El científico la guió frente a un espejo largo. La criatura
vio su cuerpo semihumano, tocó sus grandes pechos con pezones y aureolas
rosadas, deslizó una mano en el vientre plano y se detuvo en la ingle, donde
hundió un par de dedos, palpando cada parte de su enigmático sexo de mujer. Su
rostro tan parecido al humano y tan diferente al mismo tiempo, hizo una mueca
de sorpresa, la sensación de rozar esas partes tan íntimas la ruborizó, era una
sensación nueva.
—Eso es —dijo entusiasmado el científico, sus labios se
deformaban en un intento de sonrisa—, mi querida Emolga, por eso te he creado
—el hombre se acercó a la espalda de la criatura y apretó una de sus nalgas.
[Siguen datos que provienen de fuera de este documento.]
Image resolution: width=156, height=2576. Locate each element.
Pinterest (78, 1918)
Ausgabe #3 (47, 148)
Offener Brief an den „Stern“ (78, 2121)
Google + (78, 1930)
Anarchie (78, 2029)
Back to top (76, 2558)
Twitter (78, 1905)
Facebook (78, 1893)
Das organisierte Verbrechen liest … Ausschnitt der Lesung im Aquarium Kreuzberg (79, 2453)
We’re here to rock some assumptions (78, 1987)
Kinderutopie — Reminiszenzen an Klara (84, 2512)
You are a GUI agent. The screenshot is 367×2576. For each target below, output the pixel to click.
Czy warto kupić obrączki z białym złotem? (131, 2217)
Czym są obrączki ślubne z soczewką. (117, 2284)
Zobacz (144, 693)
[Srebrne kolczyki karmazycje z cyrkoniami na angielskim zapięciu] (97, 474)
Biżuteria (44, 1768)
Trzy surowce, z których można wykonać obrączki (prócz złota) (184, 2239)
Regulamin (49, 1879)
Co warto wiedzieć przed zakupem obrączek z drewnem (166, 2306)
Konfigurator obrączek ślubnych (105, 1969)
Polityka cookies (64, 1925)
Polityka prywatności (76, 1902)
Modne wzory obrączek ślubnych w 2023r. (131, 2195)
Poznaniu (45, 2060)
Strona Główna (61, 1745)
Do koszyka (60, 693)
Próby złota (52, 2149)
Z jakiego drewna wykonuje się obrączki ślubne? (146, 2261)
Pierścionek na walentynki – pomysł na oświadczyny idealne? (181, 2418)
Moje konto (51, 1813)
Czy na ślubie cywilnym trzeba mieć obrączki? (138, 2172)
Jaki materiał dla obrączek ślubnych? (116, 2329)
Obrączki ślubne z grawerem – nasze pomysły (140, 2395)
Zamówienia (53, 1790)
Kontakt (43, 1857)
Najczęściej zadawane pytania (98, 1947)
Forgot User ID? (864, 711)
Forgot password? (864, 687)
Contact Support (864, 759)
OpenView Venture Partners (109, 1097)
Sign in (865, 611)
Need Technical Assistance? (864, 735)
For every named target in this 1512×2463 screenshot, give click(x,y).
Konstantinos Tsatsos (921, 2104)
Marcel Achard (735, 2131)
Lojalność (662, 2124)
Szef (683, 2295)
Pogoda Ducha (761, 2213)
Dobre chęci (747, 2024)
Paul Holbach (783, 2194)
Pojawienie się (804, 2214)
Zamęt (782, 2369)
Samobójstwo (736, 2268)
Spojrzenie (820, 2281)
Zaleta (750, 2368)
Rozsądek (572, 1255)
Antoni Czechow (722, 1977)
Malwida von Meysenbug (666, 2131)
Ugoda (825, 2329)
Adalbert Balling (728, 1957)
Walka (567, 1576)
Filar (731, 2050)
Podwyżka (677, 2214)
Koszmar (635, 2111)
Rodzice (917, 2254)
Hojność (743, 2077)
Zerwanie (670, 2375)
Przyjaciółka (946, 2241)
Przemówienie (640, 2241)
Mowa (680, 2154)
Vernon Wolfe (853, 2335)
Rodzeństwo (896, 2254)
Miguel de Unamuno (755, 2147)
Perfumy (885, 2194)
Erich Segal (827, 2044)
Emolga giró su cuerpo con sorpresa, sus grandes ojos de
insecto se abrieron aún más, la voz le temblaba y vio lo viejo que era su
creador, el calor le surgía a borbotones. El científico bajó su pantalón, tenía
una erección como serpiente feroz. La criatura con su piel crispada se inclinó,
instintivamente frotó el pene de su creador, las líneas de ADN le indicaban qué
hacer exactamente, ella lo sabía todo, lo conocía todo, la sangre le hervía.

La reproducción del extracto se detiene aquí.